In today’s economic crisis, women and families have been hit the hardest. Women struggling in this tough economy have had to make impossible decisions between health care for their children and paying rent or mortgages. But even in the best of times, women are still at disadvantage. After decades of struggle for equality, women still earn only 78 cents for every dollar earned by a man. It is long past time for this inequality to end.
The new Congress set to work immediately to do just that. After gaveling the 111th Congress into session on Tuesday, today the House passed two bills that will help ensure equal pay for equal work. Today’s passage of the Lilly Ledbetter Fair Pay Act and the Paycheck Fairness Act sends a strong message to women across the country: your work is valued.
When I accepted the Speaker’s gavel two years ago, women everywhere felt the marble ceiling had been shattered. Hillary Clinton’s historic campaign for the Presidency this year showed women everywhere that women are ready to lead our country.
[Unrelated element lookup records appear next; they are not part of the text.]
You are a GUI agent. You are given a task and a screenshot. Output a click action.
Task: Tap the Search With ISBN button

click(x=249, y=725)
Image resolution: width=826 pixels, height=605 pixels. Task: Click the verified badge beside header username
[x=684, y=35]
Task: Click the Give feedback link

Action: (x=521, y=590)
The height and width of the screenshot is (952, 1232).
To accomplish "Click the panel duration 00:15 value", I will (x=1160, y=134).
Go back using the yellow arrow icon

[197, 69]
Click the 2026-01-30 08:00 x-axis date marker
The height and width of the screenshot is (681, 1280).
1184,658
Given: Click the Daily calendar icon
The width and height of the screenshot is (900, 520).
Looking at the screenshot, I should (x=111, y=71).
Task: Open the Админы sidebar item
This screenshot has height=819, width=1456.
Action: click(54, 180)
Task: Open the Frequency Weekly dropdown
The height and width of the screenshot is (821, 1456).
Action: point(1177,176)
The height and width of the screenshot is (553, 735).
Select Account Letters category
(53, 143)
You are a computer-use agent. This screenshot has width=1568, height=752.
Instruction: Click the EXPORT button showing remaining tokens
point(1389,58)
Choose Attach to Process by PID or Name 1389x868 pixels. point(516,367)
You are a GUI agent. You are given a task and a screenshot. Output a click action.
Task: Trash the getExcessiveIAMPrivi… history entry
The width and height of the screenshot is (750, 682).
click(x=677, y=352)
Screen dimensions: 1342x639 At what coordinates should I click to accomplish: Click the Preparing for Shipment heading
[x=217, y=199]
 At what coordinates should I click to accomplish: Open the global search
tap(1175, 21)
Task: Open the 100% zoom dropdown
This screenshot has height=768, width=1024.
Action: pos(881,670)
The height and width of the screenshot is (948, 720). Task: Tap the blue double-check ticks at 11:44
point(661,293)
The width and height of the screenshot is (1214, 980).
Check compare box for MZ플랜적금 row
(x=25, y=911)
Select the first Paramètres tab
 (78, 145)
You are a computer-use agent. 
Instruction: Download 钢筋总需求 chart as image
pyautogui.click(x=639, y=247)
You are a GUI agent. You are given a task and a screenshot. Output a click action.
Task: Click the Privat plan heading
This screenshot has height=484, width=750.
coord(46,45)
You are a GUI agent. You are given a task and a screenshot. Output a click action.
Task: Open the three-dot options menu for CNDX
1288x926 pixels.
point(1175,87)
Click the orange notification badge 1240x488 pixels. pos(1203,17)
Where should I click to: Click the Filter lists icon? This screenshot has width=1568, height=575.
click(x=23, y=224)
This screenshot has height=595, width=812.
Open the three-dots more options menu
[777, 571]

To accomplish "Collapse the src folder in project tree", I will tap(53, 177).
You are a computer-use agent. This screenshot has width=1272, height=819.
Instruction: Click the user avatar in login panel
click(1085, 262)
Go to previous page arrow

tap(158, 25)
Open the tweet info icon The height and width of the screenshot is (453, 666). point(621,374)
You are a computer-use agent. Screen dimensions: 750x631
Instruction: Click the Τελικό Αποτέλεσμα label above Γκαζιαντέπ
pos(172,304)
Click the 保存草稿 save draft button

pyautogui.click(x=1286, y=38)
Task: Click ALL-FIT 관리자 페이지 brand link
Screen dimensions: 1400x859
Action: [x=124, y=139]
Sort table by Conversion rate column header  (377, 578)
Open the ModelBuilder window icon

But despite much progress, the struggle for equality in the workplace is far from over. More than 40 years after the passage of the Equal Pay Act and Title VI, women continue to be paid less for doing the same job as their male colleagues. This wage disparity costs women, and their families, anywhere from $400,000 to $2 million in lost wages over a lifetime. Lilly Ledbetter was paid less than her male counterparts at the Goodyear factory in Alabama where she worked for 19 years, simply because she is a woman. A jury sided with Ledbetter, but the Supreme Court overturned the verdict. The Lilly Ledbetter Fair Pay Act helps ensure all workers who have been discriminated against in the workplace get their day in court.
The second bill passed today, the Paycheck Fairness Act, helps women and families by strengthening the 1963 Equal Pay Act, ensuring that employers cannot avoid responsibility for discriminating on the basis of gender. As millions of American women struggle in today’s economy, equal pay for equal work is often about daily survival for families. Single women who are heads of their household are twice as likely to be in poverty as single men, and closing the wage gap will help women become more financially secure, especially in retirement.
For more than a decade, Congresswoman Rosa DeLauro of Connecticut fought to pass the Paycheck Fairness Act, but it took Democrats assuming control of Congress in 2006 for the bill to be given a hearing. Both of today’s bills were passed in the last Congress, but were blocked by Senate Republicans. Now, the Senate has a second opportunity and I urge you to contact your Senators to tell them how critical this legislation is to you.
Today’s bills are only the beginning of this exciting era of change. Next week, the House will take up key legislation to bring health insurance to more than 10 million American children, legislation that was vetoed twice by President Bush. Pay equity, fairness to women in the workplace, the Lilly Ledbetter Act, these are our priorities. This Congress has heard the message of change in the election. This Congress knows the needs of America’s women. This Congress has begun and will continue to act decisively on behalf of America’s working families.